1031 Elimination: Potentially 'Devastating' For Multifamily Investment With No Upside
The multifamily space survived the 2020 coronavirus pandemic mostly unscathed despite fears over tenants' ability to pay. That has boosted its appeal as an investment target, but a provision in President Joe Biden's tax plan could stymie deal flow and could even trickle down to fewer renovations to older properties and a deterioration of the housing stock.
The move would terminate what's traditionally called like-kind transactions that allow commercial building owners and investors to sell their assets and deploy any capital gains into another multifamily or commercial property to delay payment of the tax. The plan has not been approved by Congress and could be adjusted or killed.
A study from Ernst & Young estimates the 1031 exchange program drives $4.4B in investments and related consumer spending, and firms participating in or supplying like-kind deals support 568,000 American jobs and $27.5B in wages and benefits. All told, E&Y estimates the existing 1031 exchange rules generate $55.3B in economic impact.

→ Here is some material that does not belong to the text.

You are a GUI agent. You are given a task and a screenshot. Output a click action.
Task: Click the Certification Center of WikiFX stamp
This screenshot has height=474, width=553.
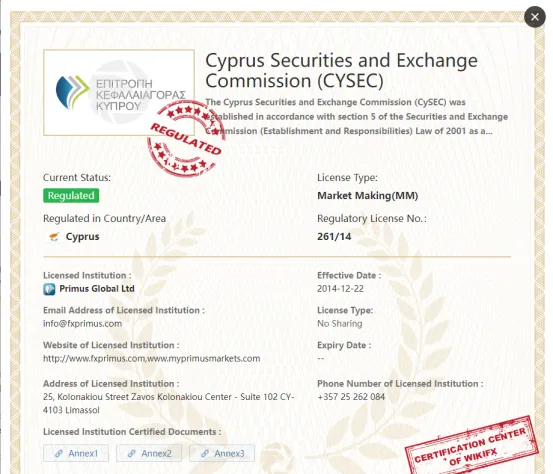point(472,446)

Those in the industry fear the program's elimination will cause multifamily transactional volumes to tumble as more investors sit on their assets, negating any of the taxable gains the Biden administration hopes to realize at the point of sale.
"They can raise the tax rate as high as they want, but what it's going to come down to is there are going to be a lot of apartment investors who are not going to be able to sell," Springhill Real Estate Partners co-Managing Principal William Brown told Bisnow.
"I would suggest between 25% to 30% of people that if they have to sell something and pay taxes, they are just not going to sell," said Ron Raitz, president of Atlanta Deferred Exchange Inc., an intermediary for 1031 exchange deals. "They are going to sit on the sidelines and that starts impacting supply and demand. It may impact cap rates across the board, and multifamily, in particular, has been one of the hottest areas along with industrial in the last three years, so it will definitely cool that down."
The end of 1031s also could mean price deflation and a drop in value-add plays, and some investors may decide to get out of a property altogether before the proposed change kicks in next year, Ernst & Young suggests in its report.
A large portion of the economic impact will stem from a slowdown in the number of players in the multifamily space who will be motivated to move capital into property renovations or adaptive reuse plays to create more housing when they do not have the opportunity to defer the taxes, according to Brown.
"What a lot of my contemporaries do is they trade into the properties," Brown said. "They will trade 50 [units] for 100, and when they buy the 100 units, they are going to renovate the units."
The economic impact of this type of value-add renovation is anywhere from $10K to $12K per unit, including buying materials and hiring people to do the renovations, Brown said.
While the impact on total housing supply is unknown, the quality of housing could certainly suffer with 1031s playing a big role in property renovation deals or value-add purchases, Marcus & Millichap Senior Managing Director of Investments/Executive Director Al Silva said.
"There are a large number of deals done every year that are driven by this 1031 exchange strategy, and fewer deals happening does mean fewer [properties] undergoing renovations," Silva said.
Silva estimates between 10% and 20% of Marcus & Millichap's multifamily transaction volume involves like-kind transactions.
"What keeps the market mostly healthy for everybody is when you have capital moving in the market," Raitz said. "1031s kind of act as the grease or oil, particularly in down markets wherein situations like now you have to reposition assets."
It is a misconception that the end of 1031s is an elimination of an elite tax hole for the 1%, Raitz and Brown say. The experts suggest small-time and entrepreneurial-minded investors — some with as little as one property — could end up taking a hit to their planned retirements by losing the 1031 exchange.
"I think the bottom line is whether they pass it for April or December, let's just hope they don't pass this thing," Brown said. "It would be devastating to the apartment business, local municipalities; and, once again, they are not going to collect the kind of income they think they are going to collect because people will not be able to afford to sell."